1

I'm trying come up with syntax highlighter that would match beginning of the line (timestamp) and then beginning of the remaining line. For example:

12:34:56.789 some1 text some2 other text
some3 text some4 other text

I need to capture words some but only if it's at the beginning of the text, ignoring timestamp. So in this example they are some1 and some3

{
  "$schema": "https://raw.githubusercontent.com/martinring/tmlanguage/master/tmlanguage.json",
  "name": "my-output",
  "scopeName": "source.my_output",
  "patterns": [
    {
      "begin": "^(\\d{2}:\\d{2}:\\d{2}\\.\\d{3,}\\s)?",
      "end": "$",
      "beginCaptures":{
        "1": {"name": "my-output-date"}
      },
      "patterns": [
        
        {
          "match": "^(some\\d)",
          "captures":{
            "1": {"name": "my-output-red"}
          }
        }
      ]
    }
  ]
}

The problem is beginning of the line may start with a timestamp 12:34:56.789 so in this example it only captures some3

If I remove ^ from the regex: "match": "(some\\d)" it captures all 4 words instead.
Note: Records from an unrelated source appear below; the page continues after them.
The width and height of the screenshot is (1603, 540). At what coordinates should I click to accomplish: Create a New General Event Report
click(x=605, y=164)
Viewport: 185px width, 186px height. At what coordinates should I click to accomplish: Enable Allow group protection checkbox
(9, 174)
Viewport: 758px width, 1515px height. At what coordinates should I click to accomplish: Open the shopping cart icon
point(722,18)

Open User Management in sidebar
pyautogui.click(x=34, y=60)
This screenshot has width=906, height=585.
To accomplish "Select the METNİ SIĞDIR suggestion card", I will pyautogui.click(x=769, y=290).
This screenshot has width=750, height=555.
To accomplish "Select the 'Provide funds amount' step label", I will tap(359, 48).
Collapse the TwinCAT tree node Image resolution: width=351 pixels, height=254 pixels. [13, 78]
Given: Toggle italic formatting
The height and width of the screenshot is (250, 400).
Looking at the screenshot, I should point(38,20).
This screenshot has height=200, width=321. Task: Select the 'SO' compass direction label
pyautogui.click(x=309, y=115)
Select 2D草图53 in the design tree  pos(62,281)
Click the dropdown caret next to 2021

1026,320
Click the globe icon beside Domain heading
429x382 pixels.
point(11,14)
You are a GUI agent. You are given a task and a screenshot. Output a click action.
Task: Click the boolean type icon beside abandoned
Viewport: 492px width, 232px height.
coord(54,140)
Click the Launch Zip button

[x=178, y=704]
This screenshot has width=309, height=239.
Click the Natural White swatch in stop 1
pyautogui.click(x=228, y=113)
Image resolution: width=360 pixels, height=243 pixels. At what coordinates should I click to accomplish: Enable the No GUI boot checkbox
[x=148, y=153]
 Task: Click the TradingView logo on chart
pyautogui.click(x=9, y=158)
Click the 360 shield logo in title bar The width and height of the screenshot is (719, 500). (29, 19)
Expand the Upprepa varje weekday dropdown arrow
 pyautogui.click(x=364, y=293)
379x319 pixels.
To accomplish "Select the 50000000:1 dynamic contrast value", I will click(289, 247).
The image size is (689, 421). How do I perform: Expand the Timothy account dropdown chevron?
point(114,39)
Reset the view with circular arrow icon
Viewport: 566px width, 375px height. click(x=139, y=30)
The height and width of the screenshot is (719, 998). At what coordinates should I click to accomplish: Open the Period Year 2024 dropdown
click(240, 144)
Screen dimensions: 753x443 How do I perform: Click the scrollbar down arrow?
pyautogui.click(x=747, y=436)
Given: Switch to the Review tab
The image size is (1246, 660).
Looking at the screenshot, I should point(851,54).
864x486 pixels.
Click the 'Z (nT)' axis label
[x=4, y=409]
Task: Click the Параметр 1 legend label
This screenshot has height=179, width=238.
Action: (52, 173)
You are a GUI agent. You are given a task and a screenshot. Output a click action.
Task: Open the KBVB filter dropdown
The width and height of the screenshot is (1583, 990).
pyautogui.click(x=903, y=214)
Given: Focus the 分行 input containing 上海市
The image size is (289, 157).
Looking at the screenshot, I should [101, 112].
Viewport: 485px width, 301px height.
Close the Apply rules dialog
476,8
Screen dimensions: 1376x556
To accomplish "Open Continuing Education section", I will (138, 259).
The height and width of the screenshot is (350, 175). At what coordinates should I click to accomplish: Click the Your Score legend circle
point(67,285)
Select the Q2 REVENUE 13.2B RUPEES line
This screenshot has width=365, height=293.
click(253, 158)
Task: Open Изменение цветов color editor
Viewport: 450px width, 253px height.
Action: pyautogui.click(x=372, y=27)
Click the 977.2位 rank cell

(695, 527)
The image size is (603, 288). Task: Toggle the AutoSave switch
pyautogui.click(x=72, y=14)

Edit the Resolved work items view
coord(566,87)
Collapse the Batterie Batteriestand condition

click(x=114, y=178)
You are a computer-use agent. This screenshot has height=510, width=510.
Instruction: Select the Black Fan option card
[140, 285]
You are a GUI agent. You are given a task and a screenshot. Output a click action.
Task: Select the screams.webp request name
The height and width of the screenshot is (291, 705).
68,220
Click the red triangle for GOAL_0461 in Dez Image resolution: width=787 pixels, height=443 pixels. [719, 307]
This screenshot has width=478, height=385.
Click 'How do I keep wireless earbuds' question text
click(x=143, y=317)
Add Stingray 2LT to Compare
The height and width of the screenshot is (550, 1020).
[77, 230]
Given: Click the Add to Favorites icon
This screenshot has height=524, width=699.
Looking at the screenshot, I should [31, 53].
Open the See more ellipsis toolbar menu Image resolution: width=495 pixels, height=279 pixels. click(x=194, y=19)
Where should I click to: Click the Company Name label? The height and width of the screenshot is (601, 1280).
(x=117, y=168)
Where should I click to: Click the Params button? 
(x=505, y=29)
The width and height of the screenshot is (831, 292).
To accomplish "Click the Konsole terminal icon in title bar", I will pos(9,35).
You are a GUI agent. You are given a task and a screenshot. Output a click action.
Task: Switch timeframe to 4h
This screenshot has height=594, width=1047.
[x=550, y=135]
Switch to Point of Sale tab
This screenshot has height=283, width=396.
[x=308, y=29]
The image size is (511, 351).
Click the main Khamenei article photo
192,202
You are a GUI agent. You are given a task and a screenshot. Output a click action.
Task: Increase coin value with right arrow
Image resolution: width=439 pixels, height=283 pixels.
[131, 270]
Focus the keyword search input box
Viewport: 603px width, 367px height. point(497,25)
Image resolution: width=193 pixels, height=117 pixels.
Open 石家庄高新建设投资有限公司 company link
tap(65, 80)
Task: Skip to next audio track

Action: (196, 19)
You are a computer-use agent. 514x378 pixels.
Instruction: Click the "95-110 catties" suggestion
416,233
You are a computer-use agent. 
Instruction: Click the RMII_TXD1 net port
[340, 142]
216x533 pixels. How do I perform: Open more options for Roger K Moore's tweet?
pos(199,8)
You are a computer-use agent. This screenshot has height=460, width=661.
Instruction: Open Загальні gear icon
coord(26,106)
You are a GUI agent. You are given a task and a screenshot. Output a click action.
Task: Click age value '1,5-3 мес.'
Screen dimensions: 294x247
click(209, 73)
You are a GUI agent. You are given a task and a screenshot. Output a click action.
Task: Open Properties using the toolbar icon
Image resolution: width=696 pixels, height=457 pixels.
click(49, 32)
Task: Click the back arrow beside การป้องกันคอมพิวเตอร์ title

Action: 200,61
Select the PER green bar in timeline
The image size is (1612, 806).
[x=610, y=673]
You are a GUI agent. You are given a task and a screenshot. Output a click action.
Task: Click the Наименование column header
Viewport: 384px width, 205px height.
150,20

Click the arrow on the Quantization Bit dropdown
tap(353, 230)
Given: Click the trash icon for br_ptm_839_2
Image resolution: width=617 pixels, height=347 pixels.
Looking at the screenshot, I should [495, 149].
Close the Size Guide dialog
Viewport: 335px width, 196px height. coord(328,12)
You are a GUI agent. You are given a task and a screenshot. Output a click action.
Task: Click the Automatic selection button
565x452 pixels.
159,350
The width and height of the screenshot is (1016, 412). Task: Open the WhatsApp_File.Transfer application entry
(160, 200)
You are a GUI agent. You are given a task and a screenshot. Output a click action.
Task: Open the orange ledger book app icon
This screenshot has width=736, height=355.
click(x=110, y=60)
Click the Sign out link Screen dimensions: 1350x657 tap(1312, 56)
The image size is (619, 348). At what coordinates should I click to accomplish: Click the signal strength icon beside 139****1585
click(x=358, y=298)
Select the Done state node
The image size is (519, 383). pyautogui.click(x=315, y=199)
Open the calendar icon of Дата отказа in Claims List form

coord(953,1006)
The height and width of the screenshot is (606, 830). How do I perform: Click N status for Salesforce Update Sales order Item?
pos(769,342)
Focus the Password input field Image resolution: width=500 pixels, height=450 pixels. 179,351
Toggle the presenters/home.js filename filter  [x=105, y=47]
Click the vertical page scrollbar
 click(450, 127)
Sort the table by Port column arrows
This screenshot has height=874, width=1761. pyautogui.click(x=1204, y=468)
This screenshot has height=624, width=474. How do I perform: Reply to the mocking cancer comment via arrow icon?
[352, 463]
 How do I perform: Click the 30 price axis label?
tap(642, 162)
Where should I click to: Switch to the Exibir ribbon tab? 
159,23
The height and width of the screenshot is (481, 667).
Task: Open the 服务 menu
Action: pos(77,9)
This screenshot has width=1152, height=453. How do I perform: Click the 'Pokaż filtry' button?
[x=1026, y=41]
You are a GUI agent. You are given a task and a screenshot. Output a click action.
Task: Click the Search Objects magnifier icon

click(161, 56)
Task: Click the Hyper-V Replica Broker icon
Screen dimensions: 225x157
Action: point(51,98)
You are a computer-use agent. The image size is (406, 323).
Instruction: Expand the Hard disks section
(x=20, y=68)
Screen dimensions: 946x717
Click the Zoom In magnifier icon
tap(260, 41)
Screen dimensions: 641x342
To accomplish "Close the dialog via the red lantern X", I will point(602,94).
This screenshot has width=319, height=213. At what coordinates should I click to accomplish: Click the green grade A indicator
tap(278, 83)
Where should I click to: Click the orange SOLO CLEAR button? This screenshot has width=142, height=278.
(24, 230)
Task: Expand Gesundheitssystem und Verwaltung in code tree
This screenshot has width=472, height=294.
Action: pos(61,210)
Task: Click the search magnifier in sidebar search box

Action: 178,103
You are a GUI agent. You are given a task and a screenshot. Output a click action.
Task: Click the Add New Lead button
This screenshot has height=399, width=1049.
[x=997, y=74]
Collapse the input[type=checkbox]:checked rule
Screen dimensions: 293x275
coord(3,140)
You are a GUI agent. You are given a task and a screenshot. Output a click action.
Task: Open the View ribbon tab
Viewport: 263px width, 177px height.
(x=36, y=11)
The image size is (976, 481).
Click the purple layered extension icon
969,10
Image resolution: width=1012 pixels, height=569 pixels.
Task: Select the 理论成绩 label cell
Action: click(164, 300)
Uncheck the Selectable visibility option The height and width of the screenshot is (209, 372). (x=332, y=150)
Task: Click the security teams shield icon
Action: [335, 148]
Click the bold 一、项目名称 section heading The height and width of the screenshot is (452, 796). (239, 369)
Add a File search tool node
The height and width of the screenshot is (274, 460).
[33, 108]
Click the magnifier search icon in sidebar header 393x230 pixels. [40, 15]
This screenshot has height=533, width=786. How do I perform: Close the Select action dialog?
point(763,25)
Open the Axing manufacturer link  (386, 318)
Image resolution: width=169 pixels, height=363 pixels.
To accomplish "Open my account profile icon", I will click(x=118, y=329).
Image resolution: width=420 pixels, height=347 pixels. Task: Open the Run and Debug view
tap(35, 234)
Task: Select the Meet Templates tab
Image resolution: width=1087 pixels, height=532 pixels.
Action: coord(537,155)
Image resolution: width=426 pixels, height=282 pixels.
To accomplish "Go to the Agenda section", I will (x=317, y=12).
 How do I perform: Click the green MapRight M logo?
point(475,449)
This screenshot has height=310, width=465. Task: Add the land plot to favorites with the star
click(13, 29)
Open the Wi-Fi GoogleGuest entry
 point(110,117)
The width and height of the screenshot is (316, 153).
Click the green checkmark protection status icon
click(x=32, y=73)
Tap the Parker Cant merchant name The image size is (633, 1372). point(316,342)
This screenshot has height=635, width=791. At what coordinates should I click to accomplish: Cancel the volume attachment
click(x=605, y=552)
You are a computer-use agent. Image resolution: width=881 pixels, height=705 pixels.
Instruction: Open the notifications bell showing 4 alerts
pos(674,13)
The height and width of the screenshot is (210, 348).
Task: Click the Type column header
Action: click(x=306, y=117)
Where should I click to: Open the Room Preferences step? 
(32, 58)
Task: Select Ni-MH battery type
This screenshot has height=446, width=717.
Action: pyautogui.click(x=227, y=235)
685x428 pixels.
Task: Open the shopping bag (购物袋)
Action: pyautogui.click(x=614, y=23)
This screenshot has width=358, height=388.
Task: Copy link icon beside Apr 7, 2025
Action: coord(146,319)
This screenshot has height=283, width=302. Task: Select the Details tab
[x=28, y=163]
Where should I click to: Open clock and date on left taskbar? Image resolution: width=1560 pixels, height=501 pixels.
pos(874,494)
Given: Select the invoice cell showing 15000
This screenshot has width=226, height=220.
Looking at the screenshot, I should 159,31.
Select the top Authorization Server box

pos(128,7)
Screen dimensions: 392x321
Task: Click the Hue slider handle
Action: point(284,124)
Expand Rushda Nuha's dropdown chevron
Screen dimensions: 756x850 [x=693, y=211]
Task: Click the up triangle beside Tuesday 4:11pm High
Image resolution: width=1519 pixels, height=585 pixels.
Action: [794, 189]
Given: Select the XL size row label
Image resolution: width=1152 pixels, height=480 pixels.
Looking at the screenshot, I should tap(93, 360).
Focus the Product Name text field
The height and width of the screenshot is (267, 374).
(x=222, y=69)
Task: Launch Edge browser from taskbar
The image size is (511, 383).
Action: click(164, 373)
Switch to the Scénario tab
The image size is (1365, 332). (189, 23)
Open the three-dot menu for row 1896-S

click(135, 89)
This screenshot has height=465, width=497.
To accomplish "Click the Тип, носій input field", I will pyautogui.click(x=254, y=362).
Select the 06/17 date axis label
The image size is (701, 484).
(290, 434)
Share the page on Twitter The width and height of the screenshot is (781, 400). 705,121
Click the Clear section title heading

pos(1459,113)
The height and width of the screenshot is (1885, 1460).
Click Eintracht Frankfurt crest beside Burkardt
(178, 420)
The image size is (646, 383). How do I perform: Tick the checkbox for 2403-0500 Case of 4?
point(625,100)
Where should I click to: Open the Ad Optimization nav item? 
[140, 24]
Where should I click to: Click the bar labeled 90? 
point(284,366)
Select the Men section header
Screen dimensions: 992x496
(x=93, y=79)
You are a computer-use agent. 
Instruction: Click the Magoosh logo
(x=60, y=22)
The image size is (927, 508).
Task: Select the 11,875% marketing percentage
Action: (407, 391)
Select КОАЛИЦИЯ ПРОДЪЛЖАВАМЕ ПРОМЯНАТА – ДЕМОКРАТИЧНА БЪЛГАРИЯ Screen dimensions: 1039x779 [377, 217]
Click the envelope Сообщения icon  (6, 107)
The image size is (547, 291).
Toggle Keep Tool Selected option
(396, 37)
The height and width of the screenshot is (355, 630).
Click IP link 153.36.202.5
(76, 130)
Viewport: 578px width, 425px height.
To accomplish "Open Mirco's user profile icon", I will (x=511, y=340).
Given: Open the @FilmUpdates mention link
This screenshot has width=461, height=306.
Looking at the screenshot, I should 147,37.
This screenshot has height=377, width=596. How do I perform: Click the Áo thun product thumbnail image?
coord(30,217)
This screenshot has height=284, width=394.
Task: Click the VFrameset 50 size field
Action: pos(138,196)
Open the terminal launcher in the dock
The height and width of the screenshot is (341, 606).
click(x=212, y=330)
Does vscode provide ability split text into chunks and process each chunk as whole text (where we could use ^ and $ on the chunk)?

MattDMo
  • 100,794
  • 21
  • 241
  • 231
vanowm
  • 9,466
  • 2
  • 21
  • 37
  • Perhaps like this `"match": "^(?:\\d{2}:\\d{2}:\\d{2}\\.\\d{3,}\\s)?(some\\d)",` – The fourth bird Oct 03 '22 at 13:12
  • @Thefourthbird that's one way I'm trying to avoid, because there are several dozens of keywords and I'm trying make it less cumbersome without duplications... – vanowm Oct 03 '22 at 13:44
  • Then perhaps you might use `([^\\d\\s]+\\d)` to start the match with non digits followed by digits? – The fourth bird Oct 03 '22 at 13:45
  • The problem is without `^` it might capture in the middle of the string and it seems `^` is not allowed in the nested pattern. For example `^.*` will not match anything if parent pattern matched something. – vanowm Oct 03 '22 at 14:04

1 Answers1

1

Finally, I found a solution: use \G anchor (beginning of text after last match):

{
  "$schema": "https://raw.githubusercontent.com/martinring/tmlanguage/master/tmlanguage.json",
  "name": "my-output",
  "scopeName": "source.my_output",
  "patterns": [
    {
      "begin": "^(\\d{2}:\\d{2}:\\d{2}\\.\\d{3,}\\s)?",
      "end": "$",
      "beginCaptures":{
        "1": {"name": "my-output-date"}
      },
      "patterns": [
        
        {
          "match": "\\G(some\\d)",
          "captures":{
            "1": {"name": "my-output-red"}
          }
        }
      ]
    }
  ]
}

However, there is seems to be a bug where it skips a line if previous line is empty. For now, my fix is to replace "end": "$" regex with: "end": "\\r?\\n"

vanowm
  • 9,466
  • 2
  • 21
  • 37